John Cox

Most Clubs are involved, at some time or another in dog displays, either on an In-House basis, for members, or for outside organisations.  A dog display is an ideal practical way to advertise a club’s existence and activities, but we must not forget, that there is such a thing as a ‘bad’ display and if we are not careful, we can do more harm than good.  It is important when undertaking a display, that we remember the prime purpose is usually to ‘entertain’.  Certainly, some specialist displays are designed to provoke thought amongst other trainers, handlers or professional bodies, with an interest in a specific training discipline.  However, generally speaking, we put on dog displays to entertain the crowd.  The main point which I am trying to make, is that there is a tendency to design a display that pleases the handlers, and one often loses sight of the relatively limited canine experience of the audience.  What seems impressive to us, often becomes quite boring for the spectators.  Other than Clubs members, few people fully appreciate an extended advanced Heel course with its routine Sits, Down and Stands on the move.  Sure, this sort of thing has its place in a display, even if it is only as an introductory filler for the commentator, but keep it short, sharp and to the point.
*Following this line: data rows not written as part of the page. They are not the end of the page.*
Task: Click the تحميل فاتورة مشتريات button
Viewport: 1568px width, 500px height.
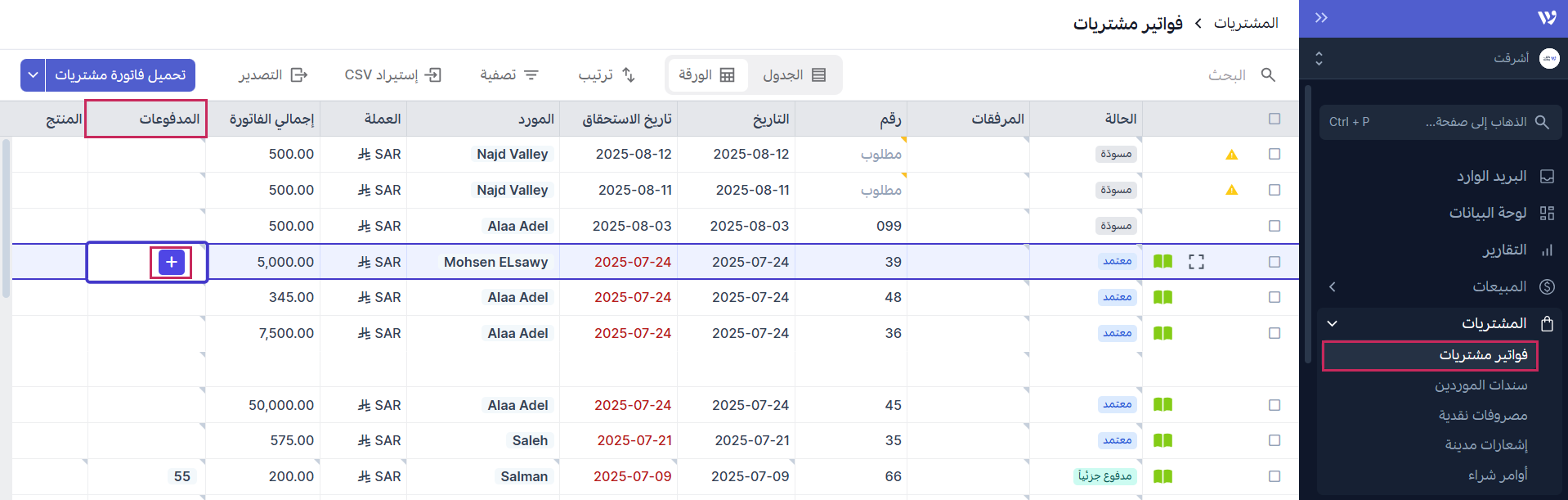Action: tap(120, 75)
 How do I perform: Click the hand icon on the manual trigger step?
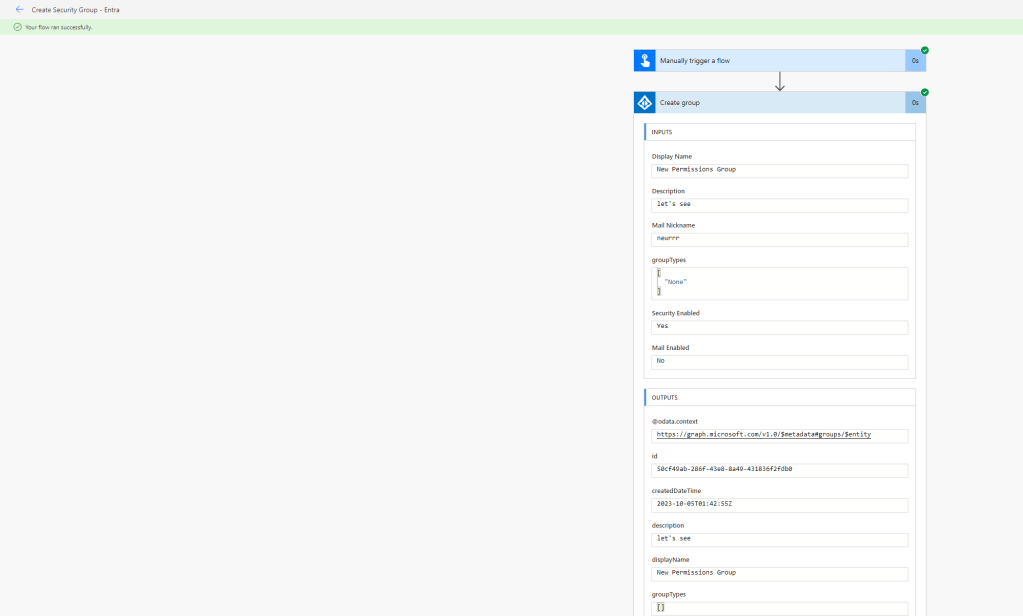click(644, 61)
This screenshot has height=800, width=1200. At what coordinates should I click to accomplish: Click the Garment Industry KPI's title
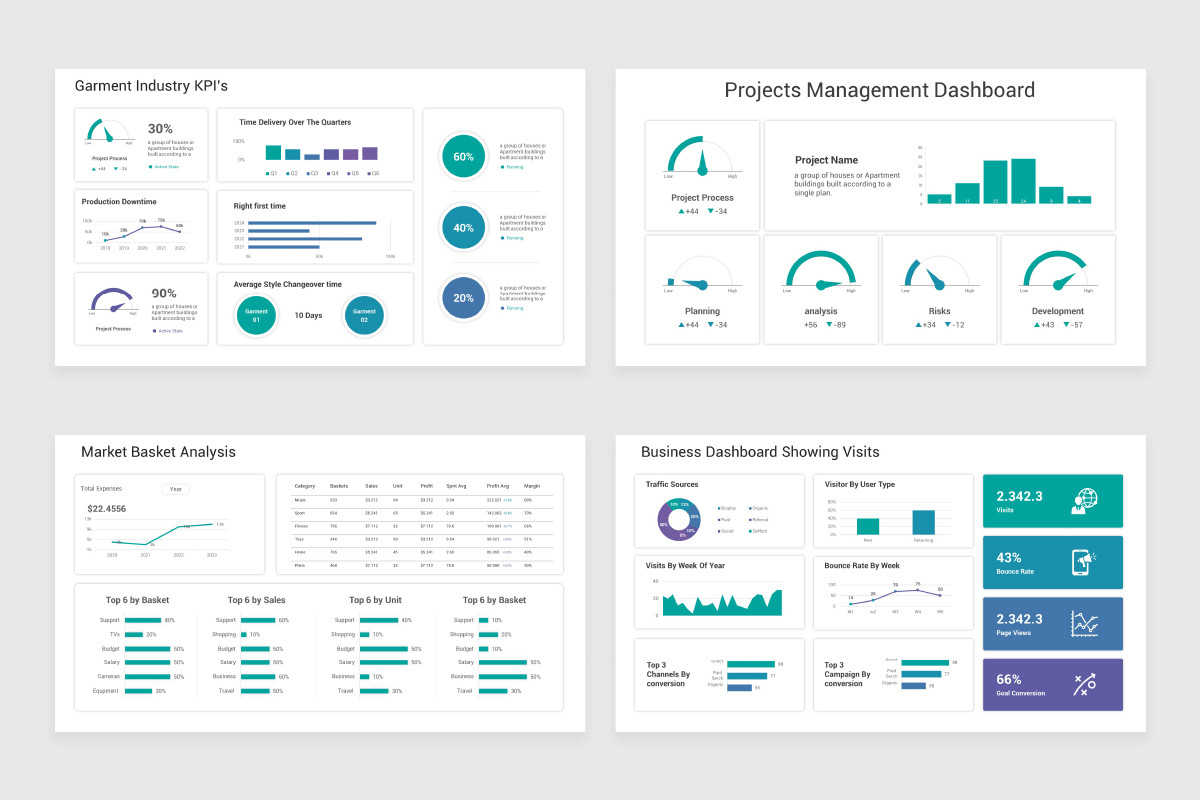click(x=152, y=86)
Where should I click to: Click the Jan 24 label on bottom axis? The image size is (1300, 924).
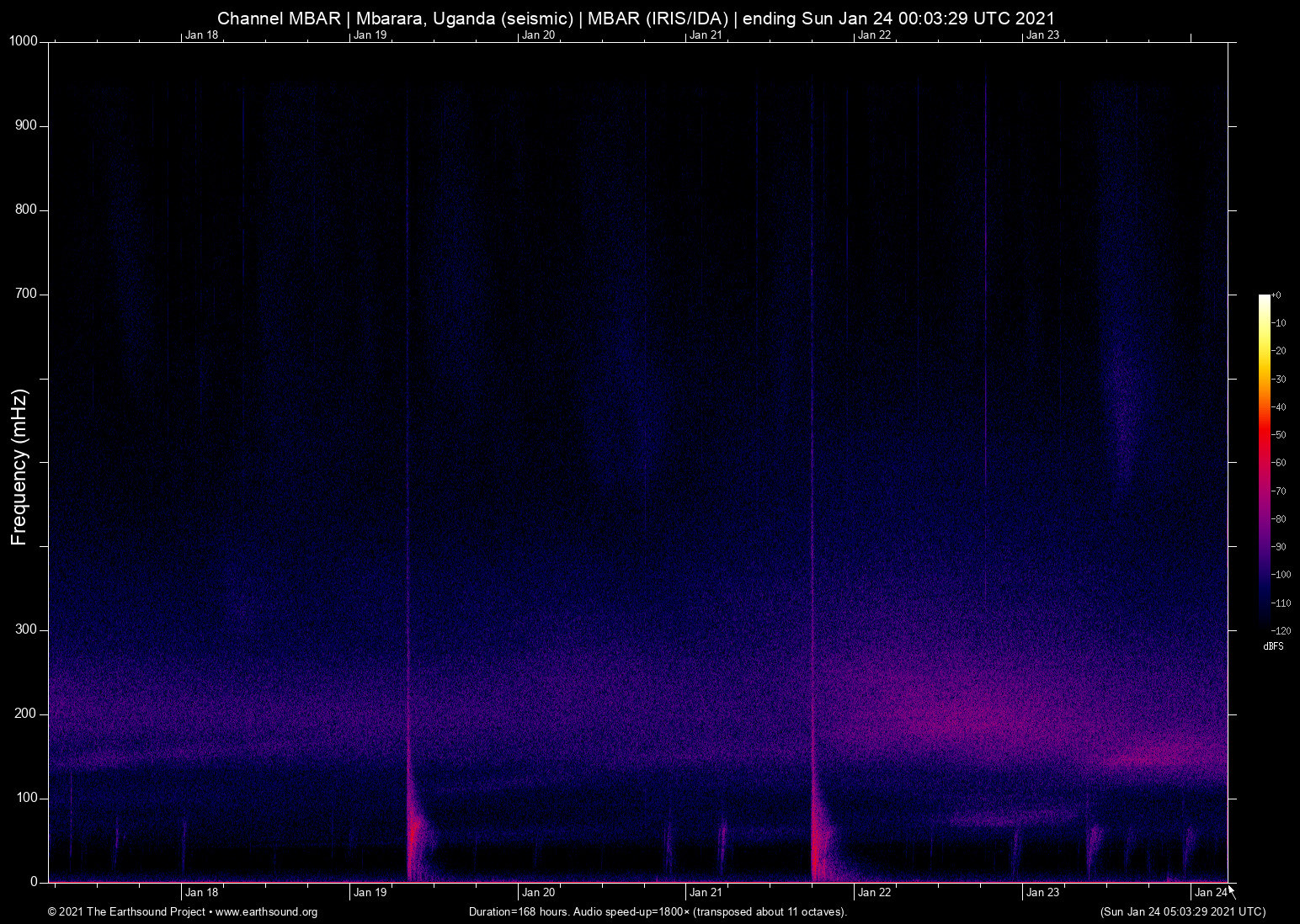tap(1211, 892)
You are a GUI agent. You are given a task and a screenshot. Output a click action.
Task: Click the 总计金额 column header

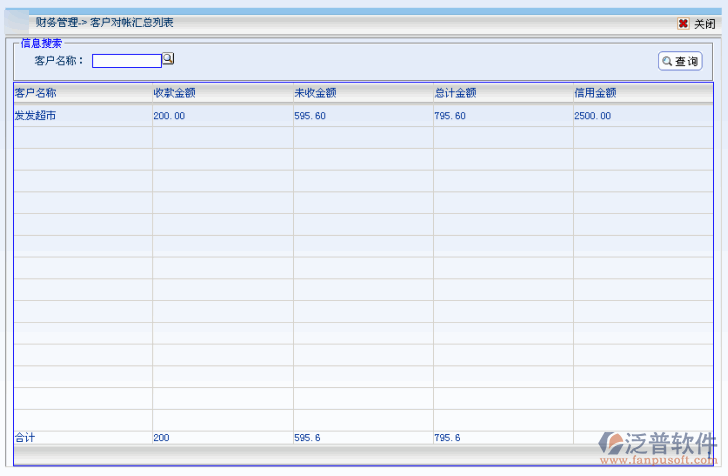pyautogui.click(x=455, y=93)
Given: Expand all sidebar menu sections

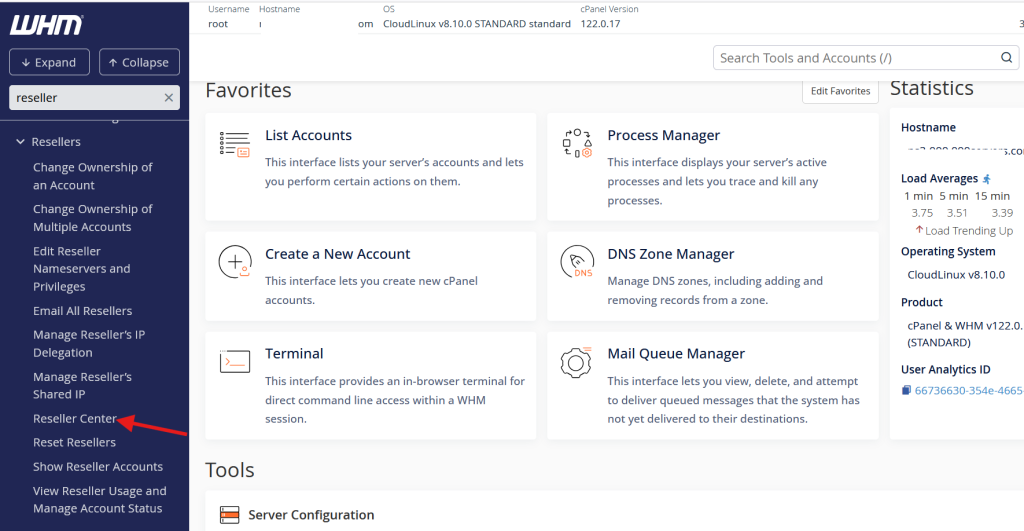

Dog display spectators are in the main, more ignorant and indeed more forgiving, than the competition judge.  For this reason, we should try to be as imaginative and practical as possible with our display word.  The average crowd likes action.  We must give them little chance to engage in idle conversation.  In fact, we must keep their attention.  Obviously, a good commentary can enhance an otherwise weak display programme and one should never underestimate the value of a ‘switched on’ commentator.  He or she can cover up a multitude of sins and in an instant turn a mistake to your advantage.  There is one characteristic for a dog display spectator however that is not so forgiving.  Never jerk your dog around on the lead or in any other way chastise the animal in view of crowd.  You can encourage your dog as much as possible and even your animal, but never give the impression that you are angry with it, or you will lose the sympathy of those who are watching.  Often, a good way to ‘test’ your display programme, is to invite a sample audience of one or two people to watch a rehearsal.  Upon completion of the practice, quiz the observers on what they found most enjoyable.  You may be surprised.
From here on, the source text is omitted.